Copy out the records that appear below, exactly as each one reads.
..........
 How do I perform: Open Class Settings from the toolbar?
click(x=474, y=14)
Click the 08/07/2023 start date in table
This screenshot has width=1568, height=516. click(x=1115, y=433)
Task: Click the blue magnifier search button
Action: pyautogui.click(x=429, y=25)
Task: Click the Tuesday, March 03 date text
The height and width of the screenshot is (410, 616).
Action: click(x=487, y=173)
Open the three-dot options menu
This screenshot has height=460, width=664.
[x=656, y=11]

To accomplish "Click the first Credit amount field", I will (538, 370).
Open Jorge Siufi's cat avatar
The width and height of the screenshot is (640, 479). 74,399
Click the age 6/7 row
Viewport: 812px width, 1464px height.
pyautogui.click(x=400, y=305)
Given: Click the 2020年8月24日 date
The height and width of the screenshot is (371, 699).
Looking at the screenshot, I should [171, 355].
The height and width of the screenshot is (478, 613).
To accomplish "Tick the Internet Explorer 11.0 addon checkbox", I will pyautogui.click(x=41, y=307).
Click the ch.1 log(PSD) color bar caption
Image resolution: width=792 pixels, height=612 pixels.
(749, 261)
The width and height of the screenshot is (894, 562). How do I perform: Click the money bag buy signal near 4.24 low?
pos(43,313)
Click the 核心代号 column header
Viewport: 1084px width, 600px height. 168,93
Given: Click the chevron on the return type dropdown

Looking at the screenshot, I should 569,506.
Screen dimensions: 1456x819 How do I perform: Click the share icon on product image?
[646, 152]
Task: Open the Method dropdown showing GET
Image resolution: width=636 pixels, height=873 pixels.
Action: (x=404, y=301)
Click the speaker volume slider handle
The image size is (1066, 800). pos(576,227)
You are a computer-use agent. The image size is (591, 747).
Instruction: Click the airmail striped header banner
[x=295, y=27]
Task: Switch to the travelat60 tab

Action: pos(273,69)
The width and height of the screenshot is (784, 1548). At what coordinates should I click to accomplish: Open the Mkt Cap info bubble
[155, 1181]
..........
_RESPONSE_
 How do I perform: Open Class Settings from the toolbar?
click(x=474, y=14)
Click the 08/07/2023 start date in table
This screenshot has width=1568, height=516. click(x=1115, y=433)
Task: Click the blue magnifier search button
Action: pyautogui.click(x=429, y=25)
Task: Click the Tuesday, March 03 date text
The height and width of the screenshot is (410, 616).
Action: click(x=487, y=173)
Open the three-dot options menu
This screenshot has height=460, width=664.
[x=656, y=11]

To accomplish "Click the first Credit amount field", I will (538, 370).
Open Jorge Siufi's cat avatar
The width and height of the screenshot is (640, 479). 74,399
Click the age 6/7 row
Viewport: 812px width, 1464px height.
pyautogui.click(x=400, y=305)
Given: Click the 2020年8月24日 date
The height and width of the screenshot is (371, 699).
Looking at the screenshot, I should [171, 355].
The height and width of the screenshot is (478, 613).
To accomplish "Tick the Internet Explorer 11.0 addon checkbox", I will pyautogui.click(x=41, y=307).
Click the ch.1 log(PSD) color bar caption
Image resolution: width=792 pixels, height=612 pixels.
(749, 261)
The width and height of the screenshot is (894, 562). How do I perform: Click the money bag buy signal near 4.24 low?
pos(43,313)
Click the 核心代号 column header
Viewport: 1084px width, 600px height. 168,93
Given: Click the chevron on the return type dropdown

Looking at the screenshot, I should 569,506.
Screen dimensions: 1456x819 How do I perform: Click the share icon on product image?
[646, 152]
Task: Open the Method dropdown showing GET
Image resolution: width=636 pixels, height=873 pixels.
Action: (x=404, y=301)
Click the speaker volume slider handle
The image size is (1066, 800). pos(576,227)
You are a computer-use agent. The image size is (591, 747).
Instruction: Click the airmail striped header banner
[x=295, y=27]
Task: Switch to the travelat60 tab

Action: pos(273,69)
The width and height of the screenshot is (784, 1548). At what coordinates should I click to accomplish: Open the Mkt Cap info bubble
[155, 1181]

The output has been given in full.